Read Data and Generate the Schema#

Here, we will cover how to load data and use inferred statistics in Draco.

Available functions#

The main functions allow you to get the schema from a Pandas dataframe or a file. These functions return a schema as a dictionary, which you can encode as Answer Set Programming facts using our generic dict_to_facts encoder.

draco.schema.schema_from_dataframe(df, parse_data_type=dtype_to_field_type)#

Read schema information from the given Pandas dataframe.

Parameters:
  • df (DataFrame) – DataFrame to generate schema for.

  • parse_data_type – Function to parse data types.

Return type:

Schema

Returns:

A dictionary representing the schema.

draco.schema.schema_from_file(file_path, parse_data_type=dtype_to_field_type)#

Read schema information from the given CSV or JSON file.

Parameters:
  • file_path (Path) – Path to CSV or JSON file.

  • parse_data_type – Function to parse data types.

Raises:

ValueError – If the file has an unsupported data type.

Return type:

Schema

Returns:

A dictionary representing the schema.

Usage Example#

from draco import dict_to_facts, schema_from_dataframe

In this example, we use a weather dataset from Vega datasets but this could be any Pandas dataframe.

from vega_datasets import data

df = data.seattle_weather()

We can then call schema_from_dataframe to get schema information from the pandas dataframe.
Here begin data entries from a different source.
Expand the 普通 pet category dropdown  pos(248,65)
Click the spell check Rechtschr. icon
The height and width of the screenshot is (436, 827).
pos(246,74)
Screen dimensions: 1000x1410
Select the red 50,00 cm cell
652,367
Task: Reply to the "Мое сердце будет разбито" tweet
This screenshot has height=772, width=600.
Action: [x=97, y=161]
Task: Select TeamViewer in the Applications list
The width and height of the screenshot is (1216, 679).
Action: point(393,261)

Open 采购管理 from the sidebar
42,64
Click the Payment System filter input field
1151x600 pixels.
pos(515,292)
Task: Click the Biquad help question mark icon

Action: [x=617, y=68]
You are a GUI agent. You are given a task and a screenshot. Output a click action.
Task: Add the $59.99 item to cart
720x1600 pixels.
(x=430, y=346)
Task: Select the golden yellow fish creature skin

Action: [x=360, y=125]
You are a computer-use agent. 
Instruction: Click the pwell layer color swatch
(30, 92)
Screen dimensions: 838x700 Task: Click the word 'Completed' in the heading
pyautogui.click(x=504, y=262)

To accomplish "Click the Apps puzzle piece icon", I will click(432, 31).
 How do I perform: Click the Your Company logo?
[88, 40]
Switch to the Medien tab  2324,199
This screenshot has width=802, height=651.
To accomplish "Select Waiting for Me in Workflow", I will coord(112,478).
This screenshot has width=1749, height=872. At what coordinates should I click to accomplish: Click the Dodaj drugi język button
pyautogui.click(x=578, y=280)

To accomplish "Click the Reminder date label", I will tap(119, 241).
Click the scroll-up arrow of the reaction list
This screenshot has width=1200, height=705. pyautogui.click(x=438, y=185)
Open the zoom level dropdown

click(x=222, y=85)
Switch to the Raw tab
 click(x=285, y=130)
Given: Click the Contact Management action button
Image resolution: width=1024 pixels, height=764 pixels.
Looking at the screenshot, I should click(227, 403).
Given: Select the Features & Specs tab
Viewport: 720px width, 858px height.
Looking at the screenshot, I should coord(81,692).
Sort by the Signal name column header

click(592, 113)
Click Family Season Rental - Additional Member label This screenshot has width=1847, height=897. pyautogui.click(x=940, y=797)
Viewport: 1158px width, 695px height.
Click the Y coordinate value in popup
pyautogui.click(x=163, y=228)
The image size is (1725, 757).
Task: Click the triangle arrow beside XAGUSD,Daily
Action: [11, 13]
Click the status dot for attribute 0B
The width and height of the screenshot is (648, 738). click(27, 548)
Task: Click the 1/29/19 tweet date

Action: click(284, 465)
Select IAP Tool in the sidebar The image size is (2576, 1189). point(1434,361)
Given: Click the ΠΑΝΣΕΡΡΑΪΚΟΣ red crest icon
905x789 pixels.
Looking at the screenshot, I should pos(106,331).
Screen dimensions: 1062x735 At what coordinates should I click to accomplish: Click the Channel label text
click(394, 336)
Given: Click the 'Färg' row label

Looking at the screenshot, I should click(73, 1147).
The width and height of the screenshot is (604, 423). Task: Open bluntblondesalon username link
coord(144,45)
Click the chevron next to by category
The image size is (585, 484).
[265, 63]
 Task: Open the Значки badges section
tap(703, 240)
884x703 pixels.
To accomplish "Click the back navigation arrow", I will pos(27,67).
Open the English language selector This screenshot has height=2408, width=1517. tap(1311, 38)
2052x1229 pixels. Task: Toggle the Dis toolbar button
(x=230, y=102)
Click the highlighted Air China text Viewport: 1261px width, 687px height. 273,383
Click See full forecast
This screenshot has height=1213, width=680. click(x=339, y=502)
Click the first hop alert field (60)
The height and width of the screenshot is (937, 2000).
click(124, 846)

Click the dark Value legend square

The schema information is a dictionary.

schema = schema_from_dataframe(df)
schema
{'number_rows': 1461,
 'field': [{'name': 'date',
   'type': 'datetime',
   'unique': 1461,
   'entropy': 7287},
  {'name': 'precipitation',
   'type': 'number',
   'unique': 111,
   'entropy': 2422,
   'min': 0,
   'max': 55,
   'std': 6},
  {'name': 'temp_max',
   'type': 'number',
   'unique': 67,
   'entropy': 3934,
   'min': -1,
   'max': 35,
   'std': 7},
  {'name': 'temp_min',
   'type': 'number',
   'unique': 55,
   'entropy': 3596,
   'min': -7,
   'max': 18,
   'std': 5},
  {'name': 'wind',
   'type': 'number',
   'unique': 79,
   'entropy': 3950,
   'min': 0,
   'max': 9,
   'std': 1},
  {'name': 'weather',
   'type': 'string',
   'unique': 5,
   'entropy': 1201,
   'freq': np.int64(714)}]}

We can then convert the schema dictionary into facts that Dracos constraint solver can use with dict_to_facts. The function returns a list of facts. The solver will be able to parse these facts and consider them in the recommendation process.

dict_to_facts(schema)
['attribute(number_rows,root,1461).',
 'entity(field,root,0).',
 'attribute((field,name),0,date).',
 'attribute((field,type),0,datetime).',
 'attribute((field,unique),0,1461).',
 'attribute((field,entropy),0,7287).',
 'entity(field,root,1).',
 'attribute((field,name),1,precipitation).',
 'attribute((field,type),1,number).',
 'attribute((field,unique),1,111).',
 'attribute((field,entropy),1,2422).',
 'attribute((field,min),1,0).',
 'attribute((field,max),1,55).',
 'attribute((field,std),1,6).',
 'entity(field,root,2).',
 'attribute((field,name),2,temp_max).',
 'attribute((field,type),2,number).',
 'attribute((field,unique),2,67).',
 'attribute((field,entropy),2,3934).',
 'attribute((field,min),2,-1).',
 'attribute((field,max),2,35).',
 'attribute((field,std),2,7).',
 'entity(field,root,3).',
 'attribute((field,name),3,temp_min).',
 'attribute((field,type),3,number).',
 'attribute((field,unique),3,55).',
 'attribute((field,entropy),3,3596).',
 'attribute((field,min),3,-7).',
 'attribute((field,max),3,18).',
 'attribute((field,std),3,5).',
 'entity(field,root,4).',
 'attribute((field,name),4,wind).',
 'attribute((field,type),4,number).',
 'attribute((field,unique),4,79).',
 'attribute((field,entropy),4,3950).',
 'attribute((field,min),4,0).',
 'attribute((field,max),4,9).',
 'attribute((field,std),4,1).',
 'entity(field,root,5).',
 'attribute((field,name),5,weather).',
 'attribute((field,type),5,string).',
 'attribute((field,unique),5,5).',
 'attribute((field,entropy),5,1201).',
 'attribute((field,freq),5,714).']